TASK TO COMPLETE >> Reproduce, word for word, everything from "Even as the" down to "of the moment." in the passage on the Paris climate agreement below.

SELECTED TEXT >>
-- Start --
The Paris climate agreement’s main goal is clear — keep global temperatures from rising more than 1.5 degrees or 2 degrees Celsius above pre-industrial levels. But the pathway to achieving that is constantly in flux. 

That’s because the agreement isn’t legally binding. If it were, then scientific assessments could determine how much each country needed to cut its emissions and then compel leaders to implement the necessary policies. 

Instead, the framework relies on voluntary ambitions known as Nationally Determined Contributions (NDCs). In theory, each country is supposed to operate in good faith when choosing its own emissions reductions levels. In practice, countries have followed a wait-and-see approach that experts and activists say safeguards the status quo and advances climate action at a glacial pace. 

Even as the impacts of the climate crisis worsen and the United Nations warns that emissions need to be reduced by 43% globally by the end of the decade, recent reports published ahead of COP27, this year’s UN Climate Conference, show the ongoing procrastination of countries as they fail to meet the urgency of the moment.
-- End --
EXCERPTED RECORDS >>
-- Start --
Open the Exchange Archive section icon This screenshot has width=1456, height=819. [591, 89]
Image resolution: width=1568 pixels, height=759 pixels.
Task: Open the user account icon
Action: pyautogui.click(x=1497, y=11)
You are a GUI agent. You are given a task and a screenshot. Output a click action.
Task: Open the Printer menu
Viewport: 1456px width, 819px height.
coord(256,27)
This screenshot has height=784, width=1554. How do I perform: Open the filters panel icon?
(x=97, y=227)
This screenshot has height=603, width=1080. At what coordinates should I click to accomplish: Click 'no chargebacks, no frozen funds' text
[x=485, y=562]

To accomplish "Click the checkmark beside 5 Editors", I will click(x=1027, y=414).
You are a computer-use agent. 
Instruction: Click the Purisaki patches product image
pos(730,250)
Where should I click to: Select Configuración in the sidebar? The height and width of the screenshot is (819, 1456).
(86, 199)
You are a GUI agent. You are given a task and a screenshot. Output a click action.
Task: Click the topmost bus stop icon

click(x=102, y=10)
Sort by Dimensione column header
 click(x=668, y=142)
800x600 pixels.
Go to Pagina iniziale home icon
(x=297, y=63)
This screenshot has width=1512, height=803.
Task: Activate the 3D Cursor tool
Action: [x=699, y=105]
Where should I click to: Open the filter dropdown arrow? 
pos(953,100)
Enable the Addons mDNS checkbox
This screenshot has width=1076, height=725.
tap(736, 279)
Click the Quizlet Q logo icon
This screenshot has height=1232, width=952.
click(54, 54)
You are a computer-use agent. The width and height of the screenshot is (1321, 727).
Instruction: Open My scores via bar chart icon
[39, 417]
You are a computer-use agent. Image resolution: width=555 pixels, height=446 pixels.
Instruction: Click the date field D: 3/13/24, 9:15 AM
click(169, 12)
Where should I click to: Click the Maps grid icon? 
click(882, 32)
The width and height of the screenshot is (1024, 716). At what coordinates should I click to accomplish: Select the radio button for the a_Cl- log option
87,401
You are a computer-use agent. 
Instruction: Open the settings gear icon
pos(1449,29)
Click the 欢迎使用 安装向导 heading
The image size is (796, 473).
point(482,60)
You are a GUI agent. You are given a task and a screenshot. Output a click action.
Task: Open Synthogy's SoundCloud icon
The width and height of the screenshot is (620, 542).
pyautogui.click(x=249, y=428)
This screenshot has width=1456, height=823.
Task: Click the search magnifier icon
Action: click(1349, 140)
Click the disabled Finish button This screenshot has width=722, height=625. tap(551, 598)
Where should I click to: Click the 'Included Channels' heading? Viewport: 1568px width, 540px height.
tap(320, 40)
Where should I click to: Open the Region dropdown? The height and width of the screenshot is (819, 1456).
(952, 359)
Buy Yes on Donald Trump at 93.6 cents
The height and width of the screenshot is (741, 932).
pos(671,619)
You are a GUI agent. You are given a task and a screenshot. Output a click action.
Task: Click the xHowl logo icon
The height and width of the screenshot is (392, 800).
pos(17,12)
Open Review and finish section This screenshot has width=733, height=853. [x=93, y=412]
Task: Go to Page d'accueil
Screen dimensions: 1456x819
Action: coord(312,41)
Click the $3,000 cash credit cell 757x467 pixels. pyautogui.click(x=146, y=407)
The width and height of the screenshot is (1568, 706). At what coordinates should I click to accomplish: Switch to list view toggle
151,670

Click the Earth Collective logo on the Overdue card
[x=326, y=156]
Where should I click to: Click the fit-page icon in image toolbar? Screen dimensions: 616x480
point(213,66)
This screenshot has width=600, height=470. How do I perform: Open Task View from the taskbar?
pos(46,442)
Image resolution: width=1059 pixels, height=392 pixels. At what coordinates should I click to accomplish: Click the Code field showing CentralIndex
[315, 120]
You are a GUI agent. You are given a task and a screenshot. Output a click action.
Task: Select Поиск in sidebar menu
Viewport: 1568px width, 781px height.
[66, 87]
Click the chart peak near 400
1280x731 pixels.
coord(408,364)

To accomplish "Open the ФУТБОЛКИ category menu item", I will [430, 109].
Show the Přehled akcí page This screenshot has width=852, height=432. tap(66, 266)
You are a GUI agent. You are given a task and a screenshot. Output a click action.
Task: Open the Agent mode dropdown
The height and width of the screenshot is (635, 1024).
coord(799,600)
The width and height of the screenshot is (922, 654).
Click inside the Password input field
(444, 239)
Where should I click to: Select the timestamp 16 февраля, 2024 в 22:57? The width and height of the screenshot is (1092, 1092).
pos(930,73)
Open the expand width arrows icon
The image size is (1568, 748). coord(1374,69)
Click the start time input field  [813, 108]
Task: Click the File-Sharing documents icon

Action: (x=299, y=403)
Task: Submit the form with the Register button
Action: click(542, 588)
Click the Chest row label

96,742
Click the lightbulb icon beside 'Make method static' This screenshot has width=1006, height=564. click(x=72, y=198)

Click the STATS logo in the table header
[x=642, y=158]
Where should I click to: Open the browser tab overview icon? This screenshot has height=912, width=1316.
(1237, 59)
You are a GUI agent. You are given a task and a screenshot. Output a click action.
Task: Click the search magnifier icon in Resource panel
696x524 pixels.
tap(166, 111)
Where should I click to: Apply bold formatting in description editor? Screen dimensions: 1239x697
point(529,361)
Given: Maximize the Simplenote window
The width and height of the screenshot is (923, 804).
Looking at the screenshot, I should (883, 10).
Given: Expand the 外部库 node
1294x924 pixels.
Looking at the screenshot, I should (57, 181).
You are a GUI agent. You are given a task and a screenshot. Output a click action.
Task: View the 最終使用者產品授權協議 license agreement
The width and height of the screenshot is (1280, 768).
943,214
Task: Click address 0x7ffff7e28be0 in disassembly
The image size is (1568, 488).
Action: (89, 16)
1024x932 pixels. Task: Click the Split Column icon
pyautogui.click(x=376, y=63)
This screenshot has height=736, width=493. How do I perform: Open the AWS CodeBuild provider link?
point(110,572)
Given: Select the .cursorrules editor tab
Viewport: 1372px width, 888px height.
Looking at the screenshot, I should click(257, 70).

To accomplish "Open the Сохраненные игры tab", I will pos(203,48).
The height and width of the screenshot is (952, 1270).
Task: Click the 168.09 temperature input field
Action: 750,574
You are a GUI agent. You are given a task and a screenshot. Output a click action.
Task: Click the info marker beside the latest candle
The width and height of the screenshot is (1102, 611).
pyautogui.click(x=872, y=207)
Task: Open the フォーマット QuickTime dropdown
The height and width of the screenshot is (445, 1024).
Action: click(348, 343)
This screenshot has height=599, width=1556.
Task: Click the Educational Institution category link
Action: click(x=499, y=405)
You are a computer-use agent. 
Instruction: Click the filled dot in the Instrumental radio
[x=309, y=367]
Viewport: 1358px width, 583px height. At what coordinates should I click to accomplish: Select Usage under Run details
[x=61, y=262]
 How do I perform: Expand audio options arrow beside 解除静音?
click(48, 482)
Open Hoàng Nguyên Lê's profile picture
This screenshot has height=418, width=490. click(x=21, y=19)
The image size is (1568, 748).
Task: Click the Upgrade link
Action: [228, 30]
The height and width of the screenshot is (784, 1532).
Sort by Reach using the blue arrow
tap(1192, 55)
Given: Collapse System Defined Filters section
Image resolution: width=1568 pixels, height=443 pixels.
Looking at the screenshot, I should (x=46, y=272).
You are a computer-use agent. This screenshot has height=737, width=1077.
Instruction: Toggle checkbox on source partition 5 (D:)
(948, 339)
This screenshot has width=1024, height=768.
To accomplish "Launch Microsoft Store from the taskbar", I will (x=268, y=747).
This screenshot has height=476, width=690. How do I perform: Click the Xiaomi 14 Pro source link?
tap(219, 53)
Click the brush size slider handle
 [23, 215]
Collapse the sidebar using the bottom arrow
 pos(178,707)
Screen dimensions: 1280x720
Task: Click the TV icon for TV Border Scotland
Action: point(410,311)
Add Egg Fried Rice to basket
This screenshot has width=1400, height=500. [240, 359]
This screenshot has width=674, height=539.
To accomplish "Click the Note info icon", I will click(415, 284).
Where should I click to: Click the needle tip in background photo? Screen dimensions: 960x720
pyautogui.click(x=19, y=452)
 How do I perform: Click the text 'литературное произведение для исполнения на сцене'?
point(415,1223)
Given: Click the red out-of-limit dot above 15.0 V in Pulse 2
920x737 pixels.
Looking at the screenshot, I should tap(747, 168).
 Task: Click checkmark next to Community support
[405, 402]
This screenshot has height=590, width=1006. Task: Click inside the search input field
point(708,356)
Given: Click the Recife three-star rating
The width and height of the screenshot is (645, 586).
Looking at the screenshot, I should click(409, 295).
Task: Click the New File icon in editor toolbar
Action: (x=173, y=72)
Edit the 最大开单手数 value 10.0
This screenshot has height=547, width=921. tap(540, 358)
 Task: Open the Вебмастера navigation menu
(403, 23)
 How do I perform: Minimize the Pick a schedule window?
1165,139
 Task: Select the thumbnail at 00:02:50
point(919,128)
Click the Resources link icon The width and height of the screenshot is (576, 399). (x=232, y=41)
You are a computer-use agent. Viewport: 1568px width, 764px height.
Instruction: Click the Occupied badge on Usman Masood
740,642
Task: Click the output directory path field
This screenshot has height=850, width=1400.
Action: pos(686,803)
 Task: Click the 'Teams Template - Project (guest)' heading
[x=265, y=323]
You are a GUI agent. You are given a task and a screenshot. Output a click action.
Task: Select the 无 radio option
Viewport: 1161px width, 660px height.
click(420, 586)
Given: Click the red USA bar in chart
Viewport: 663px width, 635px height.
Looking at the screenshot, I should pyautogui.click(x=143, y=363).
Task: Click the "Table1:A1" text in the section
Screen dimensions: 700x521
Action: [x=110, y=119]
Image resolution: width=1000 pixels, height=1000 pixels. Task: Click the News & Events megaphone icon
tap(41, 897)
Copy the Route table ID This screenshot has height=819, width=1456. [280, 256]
-- End --
EXERCISE RESULT >>
Even as the impacts of the climate crisis worsen and the United Nations warns that emissions need to be reduced by 43% globally by the end of the decade, recent reports published ahead of COP27, this year’s UN Climate Conference, show the ongoing procrastination of countries as they fail to meet the urgency of the moment.